# Hawarangdo or Kook sul won in Colombia



## Veurdgel (Jun 3, 2012)

Hi I am moving to Colombia South America to teach and i would like to start practice Hawarangdo or Kooksool Won. I do hold a 1st dan in Tae kwon Do, but would like to do one of these arts. does any one know if their are any schools in Bogota?


----------



## oftheherd1 (Jun 4, 2012)

I don't recall that we have anyone from Colombia, but you might get lucky.   Have you tried a good Google search yet?

You might want to go over to the Meet and Greet to introduce yourself as well.


----------



## shesulsa (Jun 4, 2012)

I looked at www.hwarangdo.com and don't see any listed for S. America ... I don't know about KSW. You might consider contacting GM Michael De Alba of Modern Farang Mu Sul. He is a MartialTalk.com user - his username is "Kuk Sa Nim."

He would likely be able to put you in touch with something at least close to what you're looking for if anything like it exists near you.

Hwarang!


----------



## Carol (Jun 4, 2012)

Be VERY careful looking for Hwarangdo in Bogot&#225;.

Many Tae Kwon Do schools in Colombia use Hwarangdo in their name.  If you go to Bogot&#225; you will see school with signs that literally say Hwarangdo Tae Kwon Do.   They aren't teaching Hwarangdo, they are teaching TKD and saying "era el camino del Hwarang" (it was the way of the Hwarang).

Granted I am not a Korean stylist, but I have never seen the term Hwarangdo used so liberally to promote Tae Kwon Do.   They could very well be excellent TKD schools in their own right, just not Hwarangdo schools.

Sent from my iPad using Tapatalk HD


----------



## Carol (Jun 4, 2012)

Sorry about the junk characters, that should say be careful about Hwarangdo in Bogotá.   Apparently my Tapatalk app cannot handle European characters :/


----------



## shesulsa (Jun 4, 2012)

Carol said:


> Be VERY careful looking for Hwarangdo in Bogot&#225;.
> 
> Many Tae Kwon Do schools in Colombia use Hwarangdo in their name.  If you go to Bogot&#225; you will see school with signs that literally say Hwarangdo Tae Kwon Do.   They aren't teaching Hwarangdo, they are teaching TKD and saying "era el camino del Hwarang" (it was the way of the Hwarang).
> 
> ...



I have seen TKD schools advertising likewise here in Washington. Need to be careful - not only is it NOT hwarangdo, but they COULD be sued for that.


----------

.....

▶ **PROBLEMS**
A. Summarize this forum thread about finding Hwarangdo or Kook Sul Won in Colombia in two sentences.
B. In the records, substitute "menu" for "tab" starting with the line that contains "You are a computer-use" and going on through the end of the records, and write out only those lines with the pictures left out.

[Items from a data source]

.....

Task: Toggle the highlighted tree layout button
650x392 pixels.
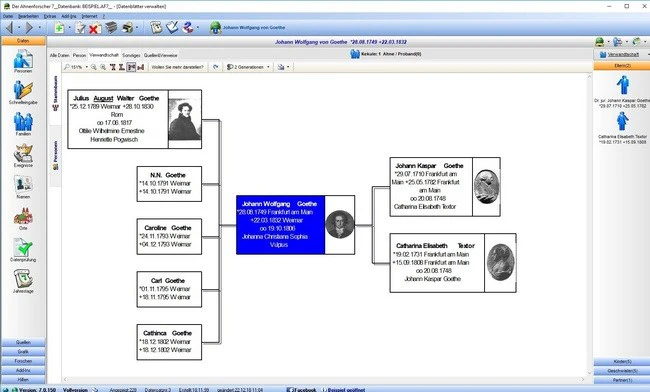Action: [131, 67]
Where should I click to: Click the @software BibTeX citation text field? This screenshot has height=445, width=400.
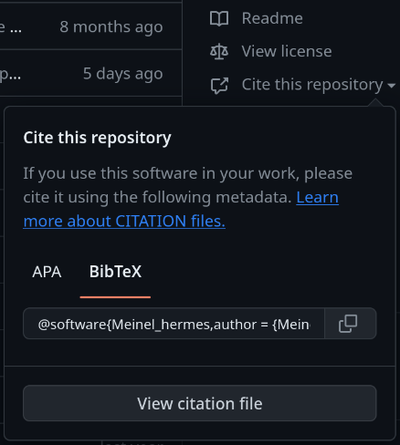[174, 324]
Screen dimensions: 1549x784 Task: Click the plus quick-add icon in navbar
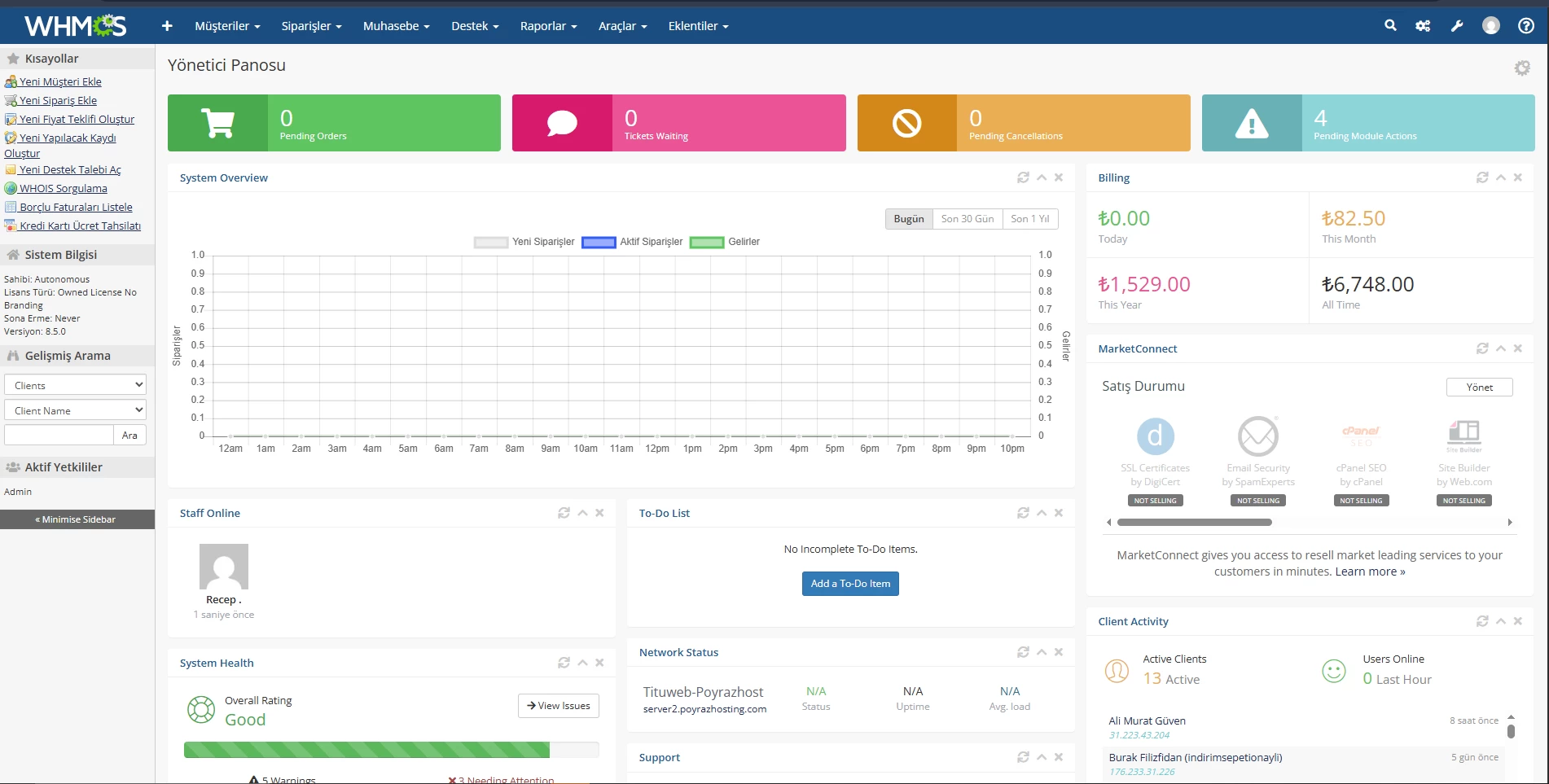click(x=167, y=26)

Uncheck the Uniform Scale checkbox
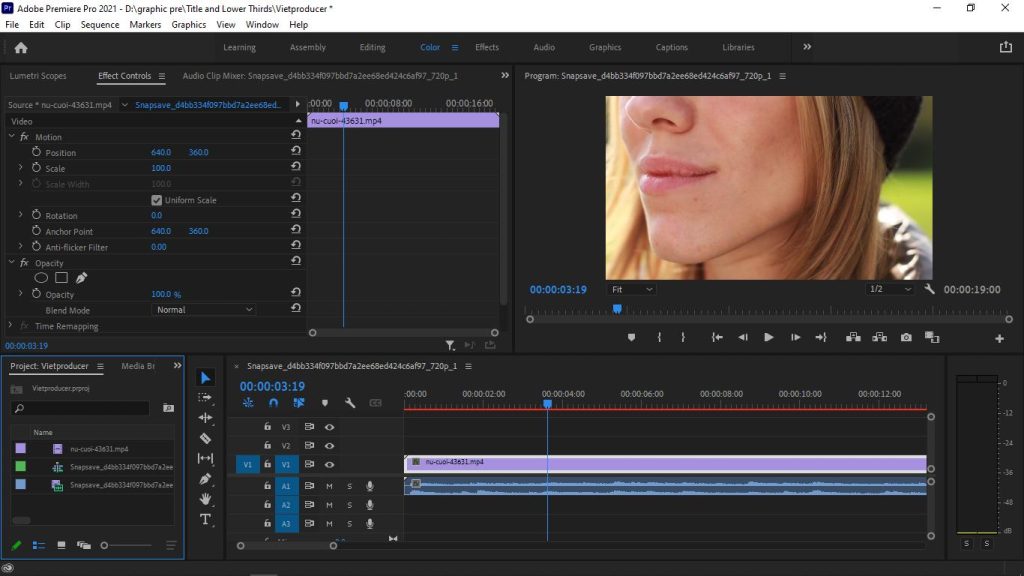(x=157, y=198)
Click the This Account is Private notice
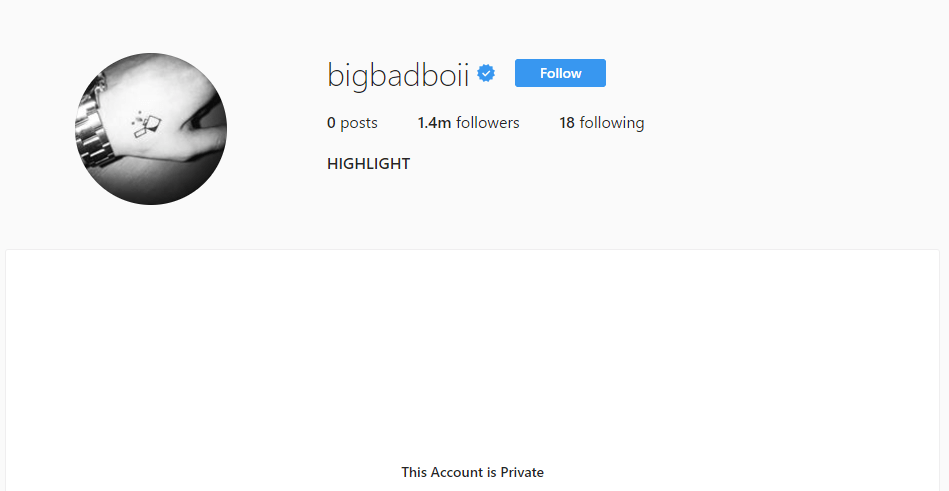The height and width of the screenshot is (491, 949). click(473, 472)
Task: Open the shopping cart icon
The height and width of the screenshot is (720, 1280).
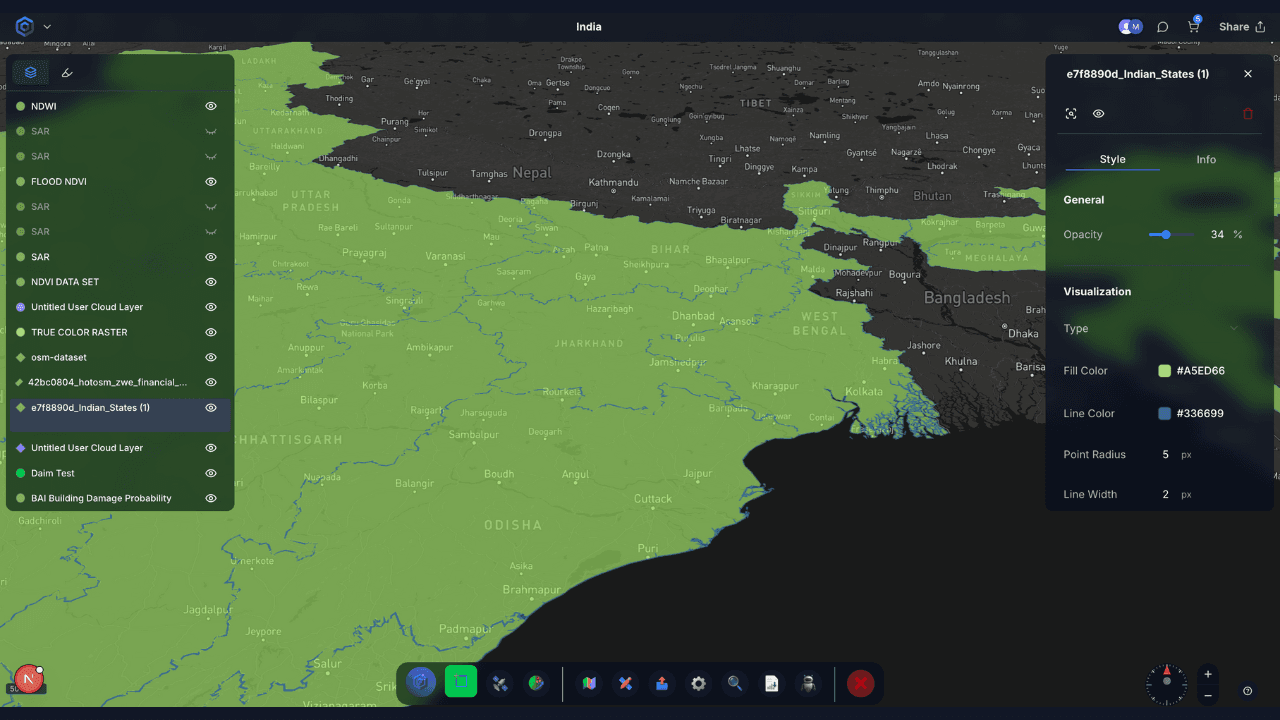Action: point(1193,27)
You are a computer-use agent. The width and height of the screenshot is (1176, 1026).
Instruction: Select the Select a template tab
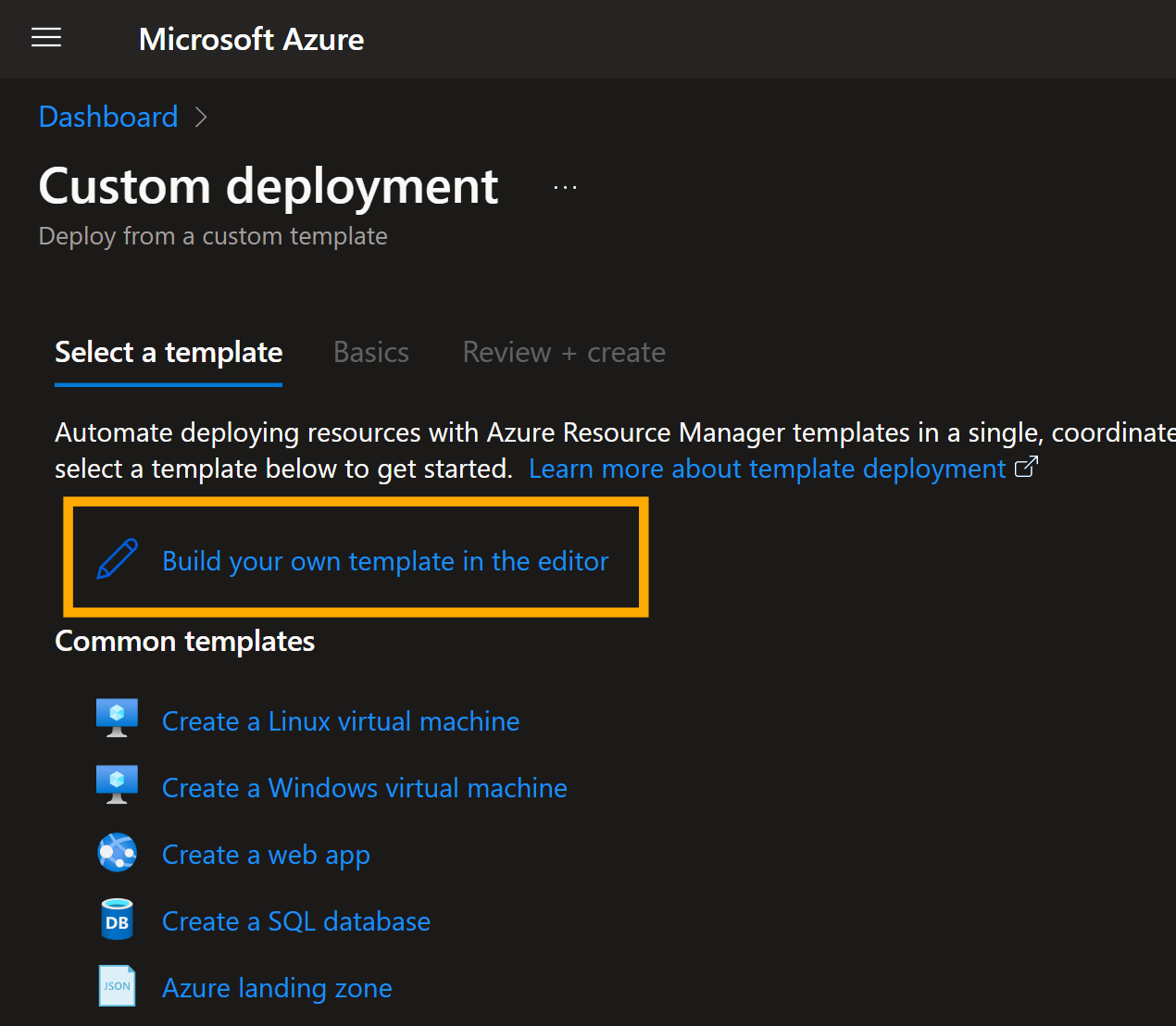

.....

▶ **RESPONSES IN ORDER**
A. A poster who holds a first dan in Tae Kwon Do and is moving to Colombia to teach asks whether any schools in Bogotá teach Hwarangdo or Kook Sul Won. Replies suggest a Google search and contacting GM Michael De Alba of Modern Farang Mu Sul, and they warn that many Tae Kwon Do schools in Colombia use Hwarangdo in their name without teaching it.

B.
You are a computer-use agent. The width and height of the screenshot is (1176, 1026).
Instruction: Select the Select a template menu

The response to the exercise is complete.